3. The Authority's evaluation of any disadvantages attributable to any reduction in competition likely to result from the cooperative agreement shall include, but need not be limited to, the following factors:

a. The extent of any likely adverse impact of the cooperative agreement on the ability of health maintenance organizations, preferred provider organizations, managed health care organizations, or other health care payors to negotiate optimal payment and service arrangements with hospitals, physicians, allied health care professionals, or other health care providers;

b. The extent of any reduction in competition among physicians, allied health professionals, other health care providers, or other persons furnishing goods or services to, or in competition with, hospitals that is likely to result directly or indirectly from the cooperative agreement;

c. The extent of any likely adverse impact on patients in the quality, availability, and price of health care services; and

d. The availability of arrangements that are less restrictive to competition and achieve the same benefits or a more favorable balance of benefits over disadvantages attributable to any reduction in competition likely to result from the cooperative agreement.

F. The Authority shall consult with the Attorney General and the Secretary regarding its evaluation of any potential reduction in competition resulting from a cooperative agreement.
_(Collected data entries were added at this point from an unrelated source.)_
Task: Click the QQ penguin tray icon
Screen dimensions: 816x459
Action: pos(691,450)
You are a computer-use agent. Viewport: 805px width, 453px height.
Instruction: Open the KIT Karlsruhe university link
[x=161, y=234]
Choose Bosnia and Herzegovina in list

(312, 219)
G. In a cooperative agreement submitted to the Authority for approval, the parties shall state in detail the nature of the proposed arrangement between them, including without limitation the parties' goals for, and methods for achieving, population health management, improved access to health care services, improved quality, cost efficiencies, ensuring affordability of care, and, as applicable, supporting the Authority's goals and strategic mission. The Authority may condition its approval of the cooperative agreement on the parties' commitments to achieving such factors.

H. If the Authority determines that the parties are no longer in compliance with a cooperative agreement, the Authority may so notify the Secretary and request that the Secretary initiate a process, pursuant to rules established by the Secretary, that affords the parties with notice and opportunity to be heard concerning their compliance with the cooperative agreement. Following such notice and hearing, if the Secretary determines based on the factual record developed that the parties are not in compliance with the cooperative agreement, the Secretary may request that the Attorney General apply for a judicial order to enforce compliance with the cooperative agreement.

I. The Authority shall maintain on file all cooperative agreements that the Authority has approved, including any conditions imposed by the Authority. Any party to a cooperative agreement that terminates its participation in such cooperative agreement shall file a notice of termination with the Authority within 30 days after termination.

§ 15.2-5385. Chapter supplemental; application of other laws; consent of local governing bodies or other agencies not required.

The provisions of this chapter shall be deemed to provide a complete, additional, and alternative method for doing the things authorized herein and shall be regarded as supplemental and additional to powers conferred by other laws; the issuance of revenue bonds and revenue refunding bonds under the provisions of this chapter need not comply with the requirements of any other laws applicable to the issuance of bonds. Activities conducted pursuant to cooperative agreements approved by the Authority and supervised by the Secretary are immunized from challenge or scrutiny under the Commonwealth's antitrust laws. It is the intention of the General Assembly that this chapter shall also immunize cooperative agreements approved by the Authority and supervised by the Secretary from challenge or scrutiny under federal antitrust law. Except as otherwise expressly provided in this chapter, none of the powers granted to the Authority under the provisions of this chapter shall be subject to the supervision or regulation or require the approval or consent of any locality or any authority, board, bureau, or agency of any of the foregoing.